Tasmanian Devils May Survive Their Own Pandemic

The marsupial appears to be able and willing to do what humans have proven they are reluctant to do: self-isolate when they are sick.

A Tasmanian devil. (Photo by Alecia Carter)

(CN) — For the last decade, it appeared a contagious facial cancer would lead to the extinction of the Tasmanian devil, but new research suggests otherwise.

An unprecedented genetic analysis of the fatal devil facial tumor disease published in Science on Wednesday suggests not only that the marsupials are co-evolving with the disease, but that they may very well survive into the next century.

“Collectively, our group has a number of studies that have shown devils are evolving in response to the disease and the disease seems to be transitioning toward an endemic pathogen,” said Andrew Storfer, study author and biology professor at Washington State University. An expert in host-pathogen evolution, Storfer said became interested in the Tasmanian devil disease by chance while on sabbatical in Australia.

Discovered in 1996, devil facial tumor disease is a contagious cancer transmitted among Tasmanian devils through social biting. It is 100% fatal, killing hosts within 6 to 12 months. Since the disease emerged 25 years ago, it has decimated the devil population by 90%. Most expected the cancer to drive the rare mammals into extinction.

A Tasmanian devil afflicted with devil facial tumor disease, a deadly viral cancer that has nearly wiped out the species. (Photo by Alexandra K. Fraik)

Instead, the analysis of 11,359 genes from 51 tumor samples collected between 2003 and 2018 reveals an intricate picture of co-evolution and adaptation. Phylodynamics — the study of how immune systems and evolution shape diseases — also helped scientists understand the genetic lineages of the Ebola virus and the novel coronavirus SARS-CoV-2, which causes Covid-19. Until now, phylodynamics was limited to studying simple viruses.

“One of our challenges was screening over 11,000 genes for evolution in a clocklike or regular pattern, which helps us generate an evolutionary tree that we can then use to estimate parameters like the growth in the population and the transmission rate over time,” Storfer said. “It took several months to do that, but the good news is now anyone can use that approach, in theory, to look at pathogens with larger genomes like bacteria and fungi.”

This analysis revealed 28 genes mutations following a clocklike pattern, allowing researchers to date the disease origination to between 1977 and 1987. In addition to identifying two different versions of the disease, researchers found both strains spread evenly and rapidly throughout the devils’ range. 

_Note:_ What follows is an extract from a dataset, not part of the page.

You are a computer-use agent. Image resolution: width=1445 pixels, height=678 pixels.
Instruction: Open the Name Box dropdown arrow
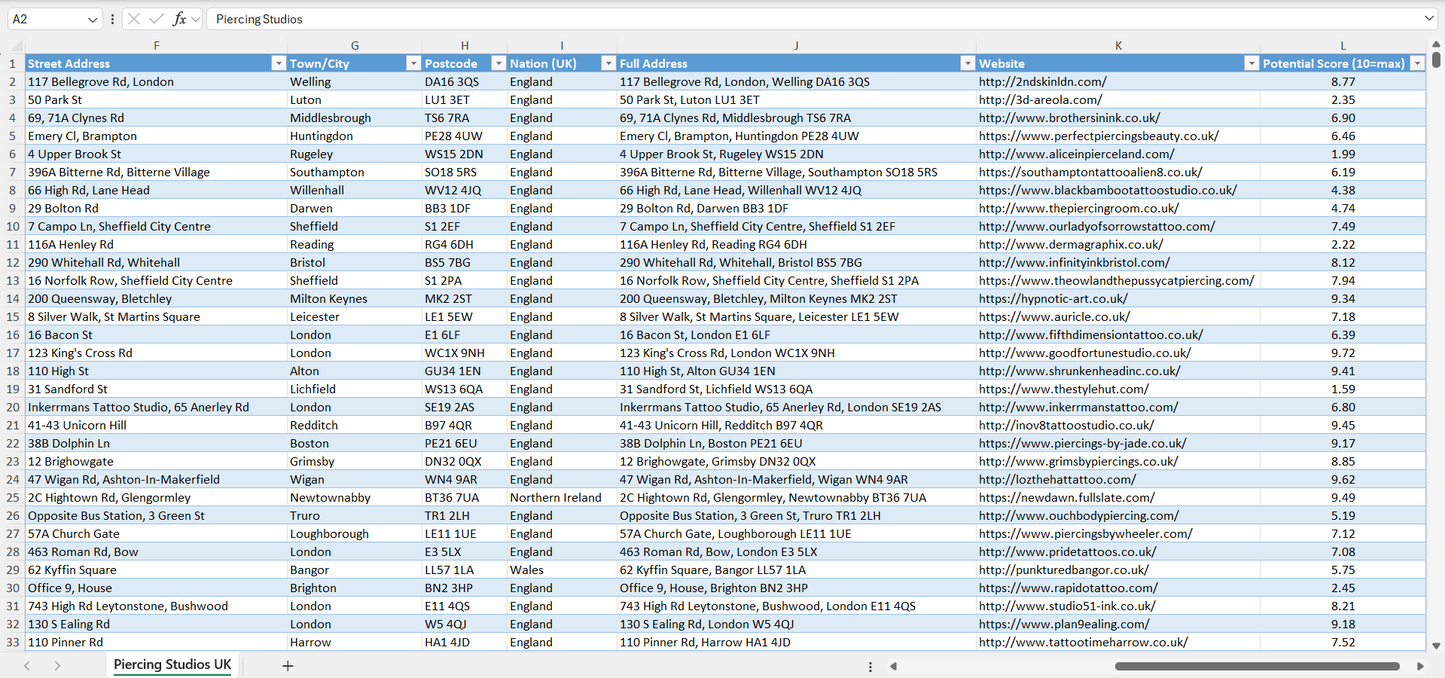tap(93, 19)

Most surprising of all, this study provides evidence that rather than the death of the Tasmanian devils, the disease is becoming endemic to their life. The rate of infection appears to be decreasing, from each infected animal spreading the disease to 3.5 others down to a 1:1 infection rate.

More research is needed to confirm how devils have adapted to the disease, but two theories prevail: immunological adaptations, meaning the devils have become better at fighting the disease, and behavior.

In fact, research from the same lab published in the Proceedings of the Royal Society B on Tuesday suggests sick devils have started to self-isolate, thus reducing the spread of the disease.

“Ecological models show that under most scenarios, the devil should survive for at least 50 to 100 years,” Storfer said with cautious optimism. “This suggests that perhaps the best management strategy is actually just to let evolution run its course in the wild.”

The research was funded by a grant from the U.S. National Institutes of Health and by the Australian Research Council.